The division bench comprising of Justice Thottathil B. Radhakrishnan and Justice Devan Ramachandran was considering the writ appeal filed by the assessee-company, M/s Rajah Healthy Acres (P)Ltd, who challenged the constitutional validity of the levy of luxury tax before the single bench, who dismissed the petition.

The levy of luxury tax on hospitals was made by the Government vide amendments in the Kerala Finance Act 2008, brought certain amendments to the Kerala Tax on Luxuries Act, 1976. The amendment required registration of hospitals having not less than five rooms for accommodation of patients and which charges Rs.1,000 or more per room, excluding the charges for medicine, food and professional services, under the Act.

The petitioners contended that the levy was beyond the scope of the legislative power to make an amendment to Entry 62 List II Of VII schedule of Constitution of India. It was also contended that the imposition of luxury tax under the above entry was not permissible as hospitals are not a place of ‘luxury’, but only a place of healing.

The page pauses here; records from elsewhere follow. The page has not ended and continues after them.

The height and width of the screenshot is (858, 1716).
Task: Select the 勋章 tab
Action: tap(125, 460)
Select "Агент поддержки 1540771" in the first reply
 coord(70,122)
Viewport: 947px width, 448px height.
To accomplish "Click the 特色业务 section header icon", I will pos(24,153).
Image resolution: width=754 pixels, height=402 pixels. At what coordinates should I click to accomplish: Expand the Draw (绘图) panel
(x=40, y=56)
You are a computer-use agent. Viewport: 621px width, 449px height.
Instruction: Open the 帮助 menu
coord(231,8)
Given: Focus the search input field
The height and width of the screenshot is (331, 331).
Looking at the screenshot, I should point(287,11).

Rejecting the contentions of the petitioners, the bench held that the services provided in the hospitals would satisfy the definition of term ‘luxury’ and, hence, the amendments made by the state legislature were within the constitutional limits and therefore, is valid.

“We see that what is attempted by the Legislature is not to tax the fundamental and inherent services of a hospital like food, medicine and professional charges, but only the luxury of accommodation withadscitious amenities, and that too, the gross value of which per day is more than rupees one thousand. These amenities and facilities are not intended for recovery, healing or treatment of the patients but are obviously intended for better comfort and pleasure of both the patient and bystander in a room. The Act defines the word ‘luxury’ to mean a commodity or service that ministers comfort or pleasure. The facilities that are provided in a hospital which are beyond the essential requirements like food, medicine, and professional services and a basic room have been accepted as luxury by the legislature in classifying them as such under the Act through the impugned amendments.”

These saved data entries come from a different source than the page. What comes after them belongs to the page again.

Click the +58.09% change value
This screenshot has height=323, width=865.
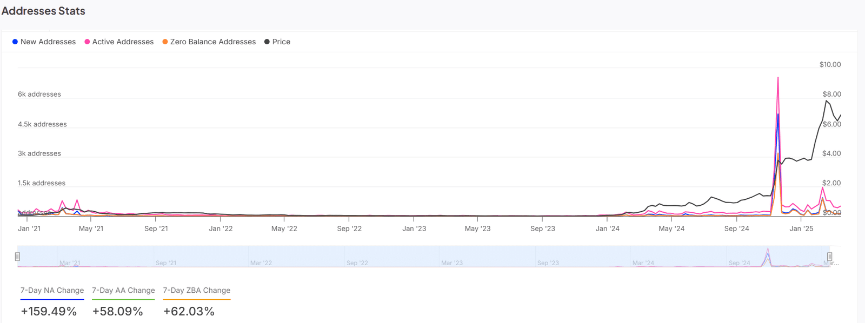(x=117, y=312)
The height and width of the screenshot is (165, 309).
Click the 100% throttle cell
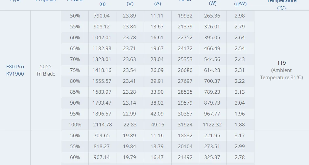(75, 124)
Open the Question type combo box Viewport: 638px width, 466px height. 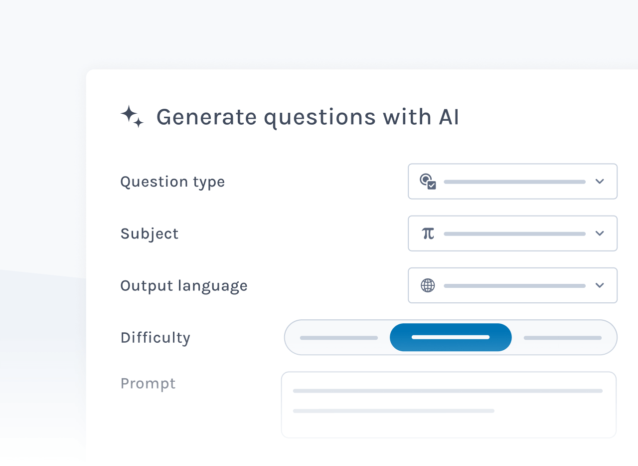coord(513,182)
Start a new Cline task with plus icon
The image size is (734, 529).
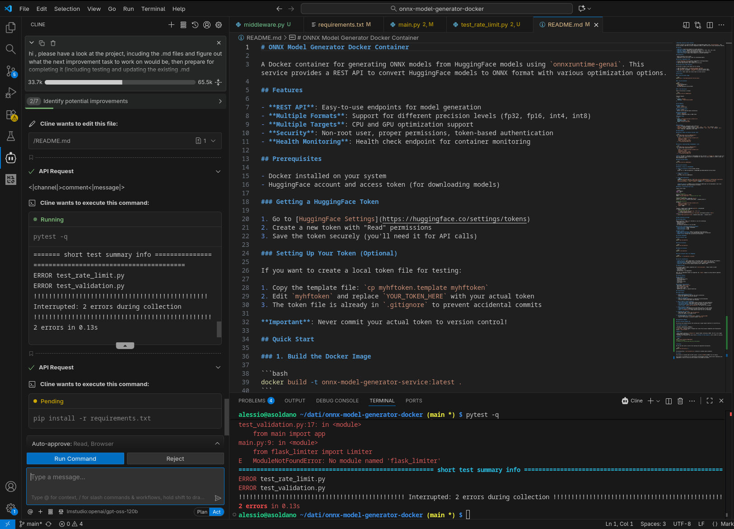pyautogui.click(x=171, y=25)
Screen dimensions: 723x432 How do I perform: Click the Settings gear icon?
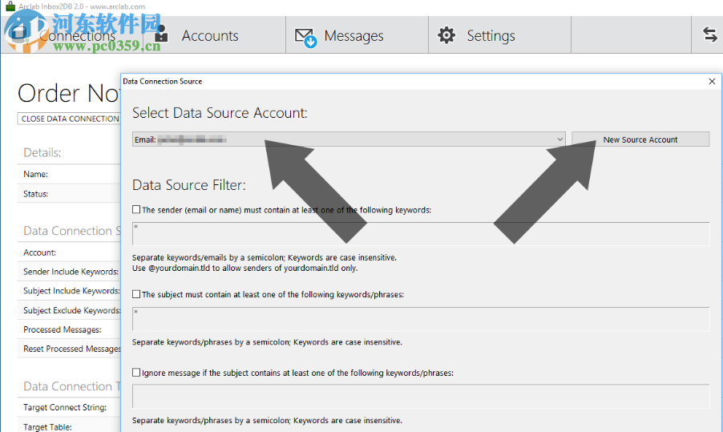[446, 35]
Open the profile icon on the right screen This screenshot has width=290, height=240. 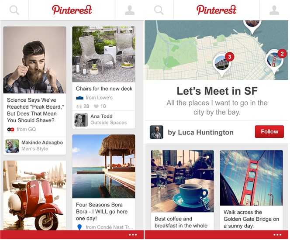(274, 10)
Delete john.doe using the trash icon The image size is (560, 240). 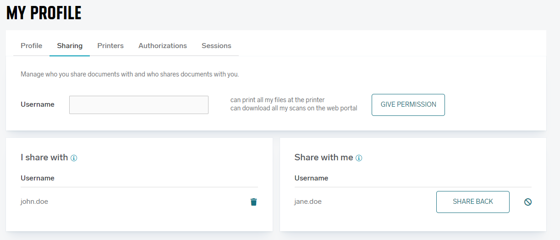253,202
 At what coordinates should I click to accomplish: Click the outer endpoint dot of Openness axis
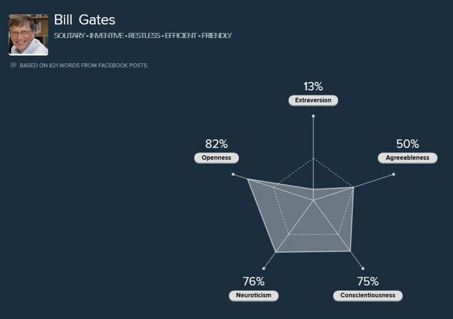[x=233, y=174]
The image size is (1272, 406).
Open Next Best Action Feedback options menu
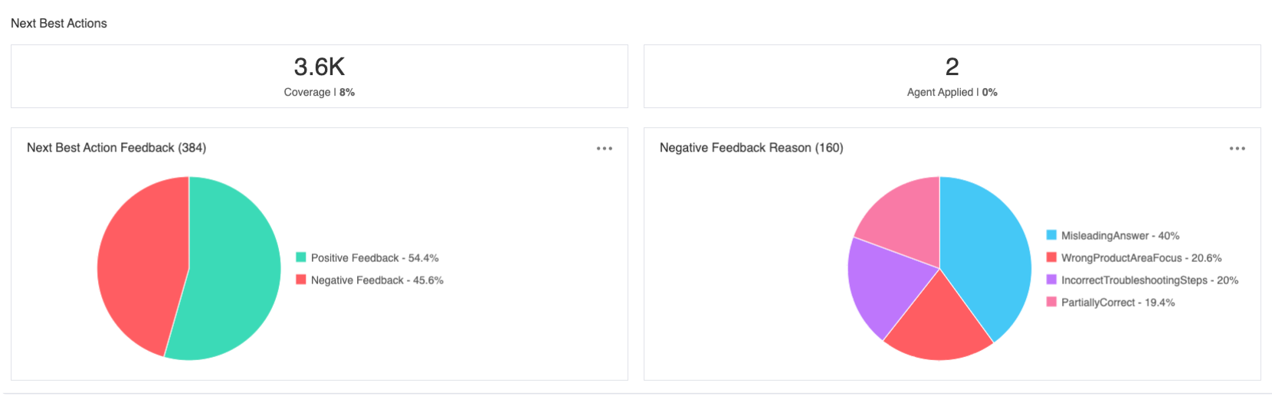(x=605, y=149)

“The tax levied is not on the article providing luxury but on the experience of such luxury. To employ a simple analogy – tobacco is an article of luxury and smoking is the luxury. In such view of the matter, it is irrefutable that the amendments impugned in these appeals do not seek to tax any article of luxury per se but only the experience of the luxury relating to good accommodation and other amenities not linked directly to therapeutic, sanative or ameliorative constituents or components of the services given to a patient under its care by the hospitals.”